┌──
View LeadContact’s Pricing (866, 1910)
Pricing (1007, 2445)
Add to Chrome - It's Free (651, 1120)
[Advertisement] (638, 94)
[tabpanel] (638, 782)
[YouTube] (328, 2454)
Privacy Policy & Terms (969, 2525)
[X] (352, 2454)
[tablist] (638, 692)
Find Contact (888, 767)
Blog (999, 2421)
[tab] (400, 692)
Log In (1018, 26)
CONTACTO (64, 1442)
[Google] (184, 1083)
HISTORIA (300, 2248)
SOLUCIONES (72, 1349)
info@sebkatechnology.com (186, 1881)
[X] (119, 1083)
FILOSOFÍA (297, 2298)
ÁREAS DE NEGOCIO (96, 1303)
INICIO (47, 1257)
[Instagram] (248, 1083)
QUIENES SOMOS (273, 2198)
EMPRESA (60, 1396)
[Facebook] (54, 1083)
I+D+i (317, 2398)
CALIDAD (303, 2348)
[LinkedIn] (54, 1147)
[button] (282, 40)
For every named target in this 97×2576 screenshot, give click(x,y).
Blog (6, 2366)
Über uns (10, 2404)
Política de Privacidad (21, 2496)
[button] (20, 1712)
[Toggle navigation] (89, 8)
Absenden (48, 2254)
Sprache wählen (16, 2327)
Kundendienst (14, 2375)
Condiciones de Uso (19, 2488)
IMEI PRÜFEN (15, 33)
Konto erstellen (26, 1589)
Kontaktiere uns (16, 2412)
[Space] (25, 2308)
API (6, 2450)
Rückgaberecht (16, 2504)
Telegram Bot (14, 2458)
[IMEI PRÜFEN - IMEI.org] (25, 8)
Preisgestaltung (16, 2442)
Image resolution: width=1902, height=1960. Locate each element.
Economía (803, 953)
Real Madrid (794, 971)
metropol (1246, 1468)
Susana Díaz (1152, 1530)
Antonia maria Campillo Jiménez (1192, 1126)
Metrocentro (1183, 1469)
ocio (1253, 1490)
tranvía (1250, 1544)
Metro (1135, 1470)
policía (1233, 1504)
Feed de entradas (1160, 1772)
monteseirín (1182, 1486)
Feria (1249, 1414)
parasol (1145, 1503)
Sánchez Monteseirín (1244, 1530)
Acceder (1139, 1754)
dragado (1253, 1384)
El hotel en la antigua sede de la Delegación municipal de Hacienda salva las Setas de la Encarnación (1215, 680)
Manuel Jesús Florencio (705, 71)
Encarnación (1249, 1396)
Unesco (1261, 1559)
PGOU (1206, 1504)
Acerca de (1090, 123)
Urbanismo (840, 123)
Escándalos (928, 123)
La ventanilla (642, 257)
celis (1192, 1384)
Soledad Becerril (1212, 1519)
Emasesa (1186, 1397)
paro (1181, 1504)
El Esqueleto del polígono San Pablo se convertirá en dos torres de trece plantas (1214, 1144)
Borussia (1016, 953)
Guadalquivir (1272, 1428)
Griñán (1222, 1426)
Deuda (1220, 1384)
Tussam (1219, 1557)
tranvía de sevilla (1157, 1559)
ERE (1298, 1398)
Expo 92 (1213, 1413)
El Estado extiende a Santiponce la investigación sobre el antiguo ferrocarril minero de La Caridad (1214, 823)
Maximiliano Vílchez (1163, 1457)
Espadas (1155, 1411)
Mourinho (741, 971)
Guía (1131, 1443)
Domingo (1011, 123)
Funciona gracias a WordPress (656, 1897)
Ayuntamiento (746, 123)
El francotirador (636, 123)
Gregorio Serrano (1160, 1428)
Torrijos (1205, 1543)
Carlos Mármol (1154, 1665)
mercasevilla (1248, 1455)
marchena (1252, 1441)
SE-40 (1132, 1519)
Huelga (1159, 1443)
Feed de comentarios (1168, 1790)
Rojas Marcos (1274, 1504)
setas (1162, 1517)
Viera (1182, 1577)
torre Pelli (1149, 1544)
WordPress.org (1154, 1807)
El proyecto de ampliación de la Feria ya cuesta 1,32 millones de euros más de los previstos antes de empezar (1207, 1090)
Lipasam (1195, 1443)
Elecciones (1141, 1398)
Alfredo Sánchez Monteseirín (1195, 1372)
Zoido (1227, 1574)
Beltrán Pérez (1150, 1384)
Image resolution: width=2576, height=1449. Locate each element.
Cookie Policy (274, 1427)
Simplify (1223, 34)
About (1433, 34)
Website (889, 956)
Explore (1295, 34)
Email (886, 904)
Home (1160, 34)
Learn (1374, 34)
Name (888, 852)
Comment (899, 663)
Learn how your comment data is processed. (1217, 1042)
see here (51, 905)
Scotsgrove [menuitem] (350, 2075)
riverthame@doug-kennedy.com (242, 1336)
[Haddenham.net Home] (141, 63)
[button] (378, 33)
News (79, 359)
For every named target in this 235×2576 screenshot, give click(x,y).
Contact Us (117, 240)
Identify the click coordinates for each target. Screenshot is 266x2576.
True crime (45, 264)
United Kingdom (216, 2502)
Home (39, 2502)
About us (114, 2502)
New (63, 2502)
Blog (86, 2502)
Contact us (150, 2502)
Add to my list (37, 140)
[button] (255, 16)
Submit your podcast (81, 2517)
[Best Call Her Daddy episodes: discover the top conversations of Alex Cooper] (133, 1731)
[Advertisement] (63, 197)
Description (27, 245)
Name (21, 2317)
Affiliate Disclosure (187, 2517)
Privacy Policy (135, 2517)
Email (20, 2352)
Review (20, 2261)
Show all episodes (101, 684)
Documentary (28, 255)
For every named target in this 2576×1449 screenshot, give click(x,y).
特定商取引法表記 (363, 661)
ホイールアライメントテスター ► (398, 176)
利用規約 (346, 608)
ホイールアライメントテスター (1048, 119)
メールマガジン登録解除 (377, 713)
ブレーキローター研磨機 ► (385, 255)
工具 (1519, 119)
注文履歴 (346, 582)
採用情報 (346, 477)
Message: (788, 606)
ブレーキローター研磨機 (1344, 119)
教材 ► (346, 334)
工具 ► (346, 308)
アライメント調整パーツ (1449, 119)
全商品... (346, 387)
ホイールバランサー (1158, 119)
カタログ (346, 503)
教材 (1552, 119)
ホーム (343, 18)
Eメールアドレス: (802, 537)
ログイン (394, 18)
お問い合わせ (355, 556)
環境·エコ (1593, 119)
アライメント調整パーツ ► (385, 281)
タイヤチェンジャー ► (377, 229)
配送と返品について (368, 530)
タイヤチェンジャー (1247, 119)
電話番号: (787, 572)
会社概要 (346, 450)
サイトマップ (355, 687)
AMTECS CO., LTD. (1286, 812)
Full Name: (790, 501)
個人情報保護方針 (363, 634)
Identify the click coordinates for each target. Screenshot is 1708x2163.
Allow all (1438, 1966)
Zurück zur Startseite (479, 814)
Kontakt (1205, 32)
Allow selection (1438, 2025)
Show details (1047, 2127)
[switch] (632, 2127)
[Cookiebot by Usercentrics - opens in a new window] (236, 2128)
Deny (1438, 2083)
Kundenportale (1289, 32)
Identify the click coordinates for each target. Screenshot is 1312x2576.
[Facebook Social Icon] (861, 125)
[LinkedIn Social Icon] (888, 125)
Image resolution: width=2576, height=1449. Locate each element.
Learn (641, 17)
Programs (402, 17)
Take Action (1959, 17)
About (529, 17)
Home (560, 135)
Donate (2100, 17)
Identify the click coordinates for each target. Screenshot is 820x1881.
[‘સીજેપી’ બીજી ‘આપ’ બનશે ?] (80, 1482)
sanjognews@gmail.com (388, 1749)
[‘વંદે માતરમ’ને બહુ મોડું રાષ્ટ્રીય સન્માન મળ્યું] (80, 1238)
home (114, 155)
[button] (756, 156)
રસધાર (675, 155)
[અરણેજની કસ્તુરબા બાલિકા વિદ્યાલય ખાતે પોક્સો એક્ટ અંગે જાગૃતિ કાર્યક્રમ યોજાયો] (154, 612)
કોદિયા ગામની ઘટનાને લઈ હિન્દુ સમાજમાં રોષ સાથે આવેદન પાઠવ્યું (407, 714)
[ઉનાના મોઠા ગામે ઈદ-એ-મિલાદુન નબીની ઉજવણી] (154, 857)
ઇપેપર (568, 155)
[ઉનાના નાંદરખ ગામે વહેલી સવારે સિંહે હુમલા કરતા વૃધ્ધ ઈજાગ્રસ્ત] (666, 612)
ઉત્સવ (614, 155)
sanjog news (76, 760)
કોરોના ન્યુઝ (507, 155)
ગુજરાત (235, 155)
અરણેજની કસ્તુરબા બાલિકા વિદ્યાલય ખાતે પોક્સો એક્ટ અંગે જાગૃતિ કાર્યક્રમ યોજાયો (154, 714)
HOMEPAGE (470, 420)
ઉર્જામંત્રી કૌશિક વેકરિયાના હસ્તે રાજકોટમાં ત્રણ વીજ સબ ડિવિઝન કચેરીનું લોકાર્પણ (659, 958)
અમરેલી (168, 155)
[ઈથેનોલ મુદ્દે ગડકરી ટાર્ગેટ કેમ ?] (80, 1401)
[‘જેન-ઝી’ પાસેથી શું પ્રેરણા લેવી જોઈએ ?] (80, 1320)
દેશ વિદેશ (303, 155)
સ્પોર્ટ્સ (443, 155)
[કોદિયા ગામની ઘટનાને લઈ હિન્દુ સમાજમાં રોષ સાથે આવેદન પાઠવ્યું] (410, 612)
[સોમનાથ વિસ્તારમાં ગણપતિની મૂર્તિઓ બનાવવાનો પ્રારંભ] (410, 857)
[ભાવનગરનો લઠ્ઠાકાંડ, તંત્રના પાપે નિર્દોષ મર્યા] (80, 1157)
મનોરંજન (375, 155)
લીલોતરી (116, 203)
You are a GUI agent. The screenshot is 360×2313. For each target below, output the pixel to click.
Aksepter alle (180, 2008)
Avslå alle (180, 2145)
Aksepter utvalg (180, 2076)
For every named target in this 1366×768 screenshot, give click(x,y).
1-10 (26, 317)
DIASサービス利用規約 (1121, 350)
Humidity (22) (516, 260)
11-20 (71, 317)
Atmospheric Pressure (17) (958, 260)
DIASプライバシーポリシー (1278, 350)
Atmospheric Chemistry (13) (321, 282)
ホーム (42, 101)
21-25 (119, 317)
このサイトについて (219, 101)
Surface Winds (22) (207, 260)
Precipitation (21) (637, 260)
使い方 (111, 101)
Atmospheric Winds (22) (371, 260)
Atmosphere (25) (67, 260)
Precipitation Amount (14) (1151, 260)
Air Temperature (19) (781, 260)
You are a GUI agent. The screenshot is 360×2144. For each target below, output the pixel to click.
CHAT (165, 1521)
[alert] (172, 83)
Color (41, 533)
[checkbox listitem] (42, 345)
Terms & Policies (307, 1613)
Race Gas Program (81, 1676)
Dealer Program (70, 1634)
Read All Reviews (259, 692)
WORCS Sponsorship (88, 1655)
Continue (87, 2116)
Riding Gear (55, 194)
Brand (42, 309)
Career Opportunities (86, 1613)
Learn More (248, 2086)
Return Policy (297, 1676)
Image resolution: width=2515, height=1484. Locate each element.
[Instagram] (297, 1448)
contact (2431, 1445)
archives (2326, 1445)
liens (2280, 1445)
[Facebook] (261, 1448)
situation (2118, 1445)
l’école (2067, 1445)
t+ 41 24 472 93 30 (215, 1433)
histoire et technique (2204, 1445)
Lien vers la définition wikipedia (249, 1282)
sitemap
└──
Restate word for word the lines above, beginning at the first one and ending at the line that carries "Über uns (10, 2404)".

## ANSWER SPACE
View LeadContact’s Pricing (866, 1910)
Pricing (1007, 2445)
Add to Chrome - It's Free (651, 1120)
[Advertisement] (638, 94)
[tabpanel] (638, 782)
[YouTube] (328, 2454)
Privacy Policy & Terms (969, 2525)
[X] (352, 2454)
[tablist] (638, 692)
Find Contact (888, 767)
Blog (999, 2421)
[tab] (400, 692)
Log In (1018, 26)
CONTACTO (64, 1442)
[Google] (184, 1083)
HISTORIA (300, 2248)
SOLUCIONES (72, 1349)
info@sebkatechnology.com (186, 1881)
[X] (119, 1083)
FILOSOFÍA (297, 2298)
ÁREAS DE NEGOCIO (96, 1303)
INICIO (47, 1257)
[Instagram] (248, 1083)
QUIENES SOMOS (273, 2198)
EMPRESA (60, 1396)
[Facebook] (54, 1083)
I+D+i (317, 2398)
CALIDAD (303, 2348)
[LinkedIn] (54, 1147)
[button] (282, 40)
For every named target in this 97×2576 screenshot, give click(x,y).
Blog (6, 2366)
Über uns (10, 2404)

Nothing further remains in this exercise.